Plaintiff urges this Court to reconsider its dismissal of Plaintiff's First Amendment denial of access to the courts claim. Plaintiff offers no factual or legal support for this Court to alter its previous ruling.
Finally, Plaintiff urges this Court to reconsider its dismissal of Plaintiff's claim for injunctive relief. Plaintiff has not identified any basis for doing so under Rule 54(b). Instead, it is apparent that Plaintiff merely disagrees with the Court's determination of this claim. Accordingly, Plaintiff's motion to amend (Docket No. 85) will be DENIED.

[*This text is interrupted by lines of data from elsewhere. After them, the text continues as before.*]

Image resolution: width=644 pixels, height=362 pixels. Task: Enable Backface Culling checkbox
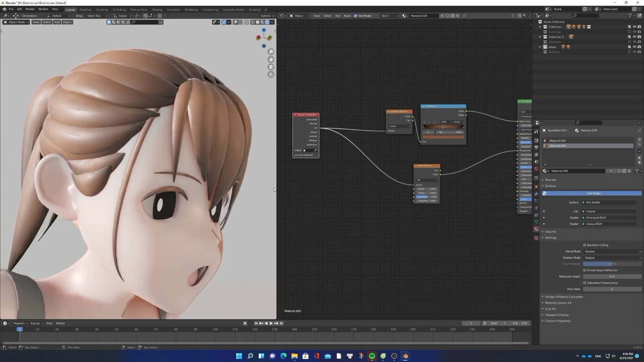(x=585, y=245)
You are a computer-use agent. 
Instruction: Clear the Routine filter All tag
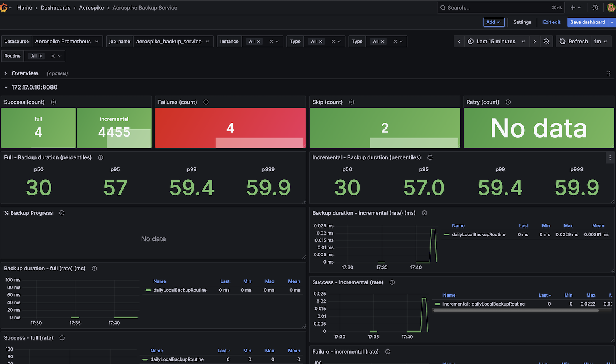tap(40, 56)
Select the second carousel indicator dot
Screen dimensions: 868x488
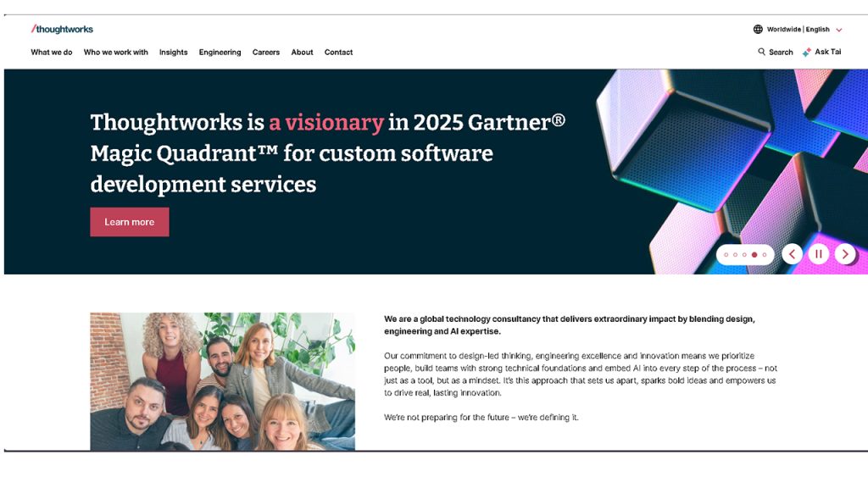point(735,254)
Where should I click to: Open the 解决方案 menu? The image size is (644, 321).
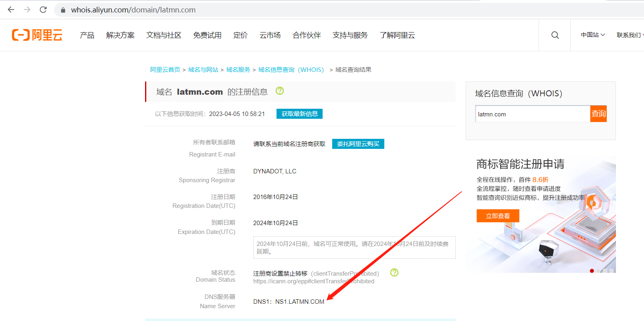tap(120, 35)
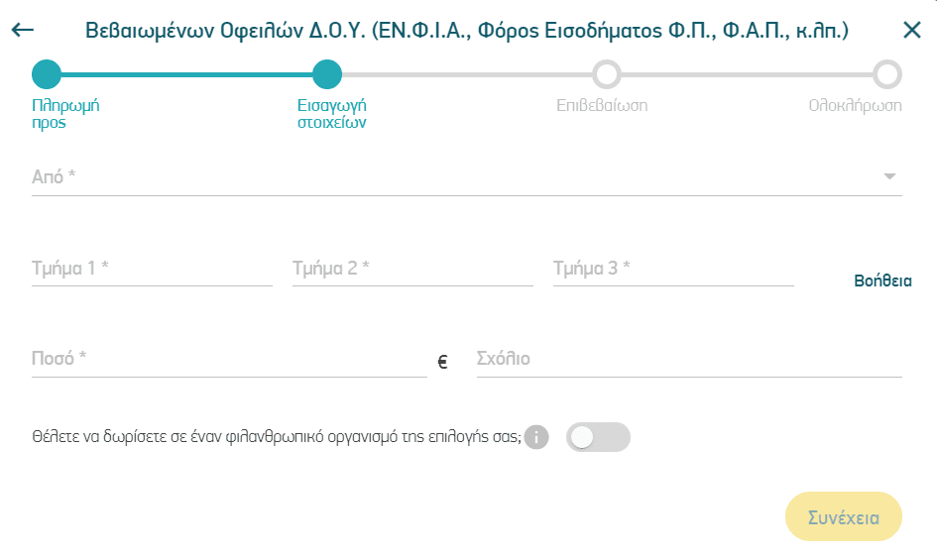
Task: Click the Σχόλιο comment field
Action: [689, 359]
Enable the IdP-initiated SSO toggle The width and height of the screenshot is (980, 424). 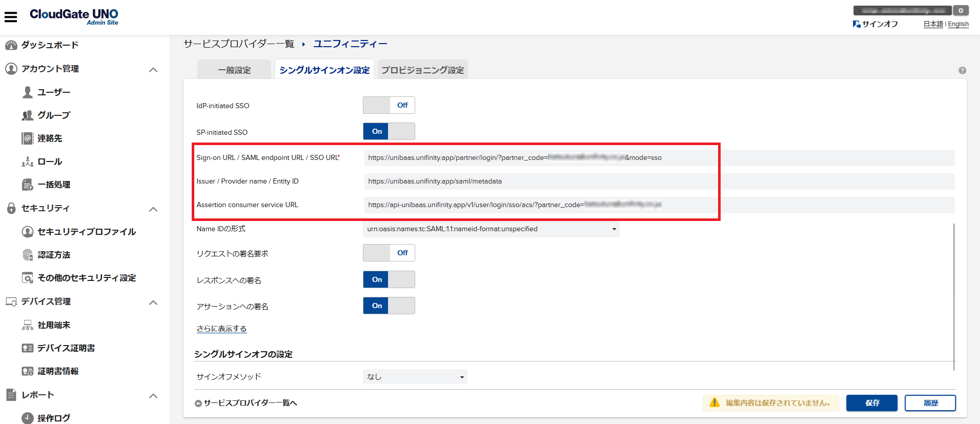click(389, 105)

The Court previously explained that Plaintiff has not demonstrated Defendants are disregarding an objectively intolerable risk of harm. Rather, the evidence reflects that Plaintiff's liver enzymes are regularly monitored to assess the progress, if any, of his disease. Plaintiff fails to demonstrate that he currently faces an "objectively intolerable risk of harm" from the lack of additional medical intervention at this time with respect to his hepatitis C or other ailments. Farmer v. Brennan, 511 U.S. 825, 846 (1994).
III. CONCLUSION
For the foregoing reasons, Plaintiff's claims against Robb will be DISMISSED WITHOUT PREJUDICE. Plaintiff's motion to amend (Docket No. 85) will be DENIED. The action will be DISMISSED.
An appropriate Order will accompany this Memorandum Opinion.